◆ **Goal of the exercise**: Add 66 to every coordinate in the answers of the listing below and write out again the part that opens with the line containing "Add ASRock Radeon" and closes with the line containing "will tap(106, 241).", both included. Keep every other line of that part unchanged.

***** Supplied data *****

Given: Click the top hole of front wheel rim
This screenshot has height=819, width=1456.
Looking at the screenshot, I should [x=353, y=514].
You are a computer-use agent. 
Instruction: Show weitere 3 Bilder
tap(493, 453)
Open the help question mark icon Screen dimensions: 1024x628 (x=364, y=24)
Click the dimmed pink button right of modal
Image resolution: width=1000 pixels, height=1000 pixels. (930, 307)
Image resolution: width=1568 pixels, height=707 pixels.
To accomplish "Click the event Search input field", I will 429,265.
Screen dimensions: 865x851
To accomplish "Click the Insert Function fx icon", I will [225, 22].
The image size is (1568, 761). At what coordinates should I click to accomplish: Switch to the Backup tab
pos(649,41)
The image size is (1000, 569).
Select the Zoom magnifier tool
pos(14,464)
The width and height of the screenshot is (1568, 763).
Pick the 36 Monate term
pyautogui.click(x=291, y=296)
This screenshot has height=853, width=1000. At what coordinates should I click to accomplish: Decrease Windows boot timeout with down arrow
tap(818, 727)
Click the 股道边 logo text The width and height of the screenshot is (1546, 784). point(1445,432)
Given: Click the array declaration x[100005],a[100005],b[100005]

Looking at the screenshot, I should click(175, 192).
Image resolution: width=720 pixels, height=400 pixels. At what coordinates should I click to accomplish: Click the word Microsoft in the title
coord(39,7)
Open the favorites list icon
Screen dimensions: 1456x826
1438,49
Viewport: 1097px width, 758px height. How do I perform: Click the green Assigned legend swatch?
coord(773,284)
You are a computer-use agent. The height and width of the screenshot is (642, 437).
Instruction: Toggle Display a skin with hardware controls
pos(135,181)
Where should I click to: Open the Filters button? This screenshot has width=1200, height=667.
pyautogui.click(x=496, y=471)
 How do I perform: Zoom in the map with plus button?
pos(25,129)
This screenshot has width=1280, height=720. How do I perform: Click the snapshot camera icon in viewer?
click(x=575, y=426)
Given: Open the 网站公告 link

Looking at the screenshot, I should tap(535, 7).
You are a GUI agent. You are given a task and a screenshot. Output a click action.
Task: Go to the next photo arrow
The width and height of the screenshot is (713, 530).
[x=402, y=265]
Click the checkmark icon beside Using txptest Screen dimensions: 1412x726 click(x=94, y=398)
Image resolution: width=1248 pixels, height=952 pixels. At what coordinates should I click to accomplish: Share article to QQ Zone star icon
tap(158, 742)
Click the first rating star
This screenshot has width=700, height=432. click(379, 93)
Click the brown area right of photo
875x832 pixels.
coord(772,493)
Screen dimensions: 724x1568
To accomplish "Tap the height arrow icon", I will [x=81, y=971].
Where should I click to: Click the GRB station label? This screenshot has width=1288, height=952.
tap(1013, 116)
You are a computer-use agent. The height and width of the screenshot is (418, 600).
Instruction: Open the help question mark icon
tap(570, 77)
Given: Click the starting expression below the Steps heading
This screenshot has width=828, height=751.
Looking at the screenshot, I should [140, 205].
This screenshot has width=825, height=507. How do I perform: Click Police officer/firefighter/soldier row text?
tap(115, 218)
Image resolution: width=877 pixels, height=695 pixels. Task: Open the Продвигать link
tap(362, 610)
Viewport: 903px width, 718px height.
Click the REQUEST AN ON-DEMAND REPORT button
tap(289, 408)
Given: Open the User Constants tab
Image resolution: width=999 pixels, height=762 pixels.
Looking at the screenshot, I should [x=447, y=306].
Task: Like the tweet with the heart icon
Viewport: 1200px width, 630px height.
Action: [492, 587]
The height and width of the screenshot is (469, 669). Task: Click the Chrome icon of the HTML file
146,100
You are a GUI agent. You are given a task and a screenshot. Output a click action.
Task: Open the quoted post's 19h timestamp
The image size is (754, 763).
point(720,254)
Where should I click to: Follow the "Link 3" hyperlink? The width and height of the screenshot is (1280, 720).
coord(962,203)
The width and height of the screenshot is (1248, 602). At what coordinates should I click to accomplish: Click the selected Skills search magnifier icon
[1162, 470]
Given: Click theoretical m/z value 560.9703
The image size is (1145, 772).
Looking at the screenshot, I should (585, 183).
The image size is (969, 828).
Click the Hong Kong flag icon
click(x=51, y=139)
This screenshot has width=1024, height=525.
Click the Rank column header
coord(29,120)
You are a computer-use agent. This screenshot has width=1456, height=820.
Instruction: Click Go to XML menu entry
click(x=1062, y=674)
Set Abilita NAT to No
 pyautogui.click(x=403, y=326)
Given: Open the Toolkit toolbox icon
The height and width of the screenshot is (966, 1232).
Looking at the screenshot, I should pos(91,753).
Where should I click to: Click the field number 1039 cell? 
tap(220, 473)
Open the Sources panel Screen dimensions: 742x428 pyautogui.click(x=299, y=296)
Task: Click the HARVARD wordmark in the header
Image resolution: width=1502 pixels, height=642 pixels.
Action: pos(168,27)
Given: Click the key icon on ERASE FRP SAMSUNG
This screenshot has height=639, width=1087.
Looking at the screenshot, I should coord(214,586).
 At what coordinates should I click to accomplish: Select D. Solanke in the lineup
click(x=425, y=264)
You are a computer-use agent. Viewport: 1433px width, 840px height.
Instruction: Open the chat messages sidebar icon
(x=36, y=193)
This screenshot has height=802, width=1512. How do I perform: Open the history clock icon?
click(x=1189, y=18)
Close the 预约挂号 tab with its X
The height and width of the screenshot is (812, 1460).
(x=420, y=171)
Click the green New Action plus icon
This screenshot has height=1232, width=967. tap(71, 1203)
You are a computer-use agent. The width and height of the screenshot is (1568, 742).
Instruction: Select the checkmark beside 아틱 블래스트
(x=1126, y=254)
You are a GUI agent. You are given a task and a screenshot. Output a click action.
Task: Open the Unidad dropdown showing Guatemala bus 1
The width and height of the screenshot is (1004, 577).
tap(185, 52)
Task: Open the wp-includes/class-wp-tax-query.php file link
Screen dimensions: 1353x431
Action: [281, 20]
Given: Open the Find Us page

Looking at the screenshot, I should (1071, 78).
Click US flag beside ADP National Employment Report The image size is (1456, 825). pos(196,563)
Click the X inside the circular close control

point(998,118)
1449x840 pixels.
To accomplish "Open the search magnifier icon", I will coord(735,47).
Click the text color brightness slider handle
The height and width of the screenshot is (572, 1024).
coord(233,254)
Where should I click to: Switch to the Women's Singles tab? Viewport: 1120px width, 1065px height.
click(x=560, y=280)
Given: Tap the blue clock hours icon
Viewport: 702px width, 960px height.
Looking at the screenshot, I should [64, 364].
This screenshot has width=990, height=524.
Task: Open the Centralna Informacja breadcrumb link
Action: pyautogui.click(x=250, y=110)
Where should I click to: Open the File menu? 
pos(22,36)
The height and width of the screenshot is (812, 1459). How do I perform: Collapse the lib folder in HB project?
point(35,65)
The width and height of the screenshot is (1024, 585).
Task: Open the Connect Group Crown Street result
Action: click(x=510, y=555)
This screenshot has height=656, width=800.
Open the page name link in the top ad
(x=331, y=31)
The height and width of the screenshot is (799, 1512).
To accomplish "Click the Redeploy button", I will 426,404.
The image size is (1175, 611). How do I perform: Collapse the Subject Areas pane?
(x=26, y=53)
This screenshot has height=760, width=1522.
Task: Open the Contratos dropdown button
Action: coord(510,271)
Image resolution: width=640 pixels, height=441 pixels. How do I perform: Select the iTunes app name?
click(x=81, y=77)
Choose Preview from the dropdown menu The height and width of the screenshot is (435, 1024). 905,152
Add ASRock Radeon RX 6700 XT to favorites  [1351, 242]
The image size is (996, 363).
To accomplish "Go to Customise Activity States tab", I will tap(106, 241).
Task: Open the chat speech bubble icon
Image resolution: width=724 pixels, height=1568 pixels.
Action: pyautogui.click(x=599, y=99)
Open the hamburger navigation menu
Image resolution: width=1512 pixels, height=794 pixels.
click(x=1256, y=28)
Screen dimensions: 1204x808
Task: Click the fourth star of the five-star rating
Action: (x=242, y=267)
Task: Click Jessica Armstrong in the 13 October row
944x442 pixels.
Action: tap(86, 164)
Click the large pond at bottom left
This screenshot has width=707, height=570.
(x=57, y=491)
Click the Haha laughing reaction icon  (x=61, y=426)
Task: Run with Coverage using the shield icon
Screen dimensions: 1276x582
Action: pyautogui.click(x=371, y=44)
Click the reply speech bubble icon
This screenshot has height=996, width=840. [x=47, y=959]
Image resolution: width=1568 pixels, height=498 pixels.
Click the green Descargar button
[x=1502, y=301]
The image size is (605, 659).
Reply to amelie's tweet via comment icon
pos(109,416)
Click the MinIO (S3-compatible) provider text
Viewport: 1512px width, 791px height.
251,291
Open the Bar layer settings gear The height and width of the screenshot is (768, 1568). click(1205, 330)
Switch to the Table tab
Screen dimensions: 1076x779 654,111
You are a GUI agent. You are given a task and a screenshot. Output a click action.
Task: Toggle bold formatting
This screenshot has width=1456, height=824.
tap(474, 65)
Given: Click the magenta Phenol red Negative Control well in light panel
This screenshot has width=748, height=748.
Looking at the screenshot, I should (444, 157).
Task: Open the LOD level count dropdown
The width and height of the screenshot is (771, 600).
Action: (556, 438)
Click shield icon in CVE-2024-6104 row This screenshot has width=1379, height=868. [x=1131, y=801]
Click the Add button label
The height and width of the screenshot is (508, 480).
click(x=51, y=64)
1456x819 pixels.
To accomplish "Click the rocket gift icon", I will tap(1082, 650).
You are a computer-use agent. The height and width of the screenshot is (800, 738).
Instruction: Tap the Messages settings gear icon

*****

◆ **Written answer**:
Add ASRock Radeon RX 6700 XT to favorites  [1417, 308]
The image size is (996, 363).
To accomplish "Go to Customise Activity States tab", I will tap(172, 307).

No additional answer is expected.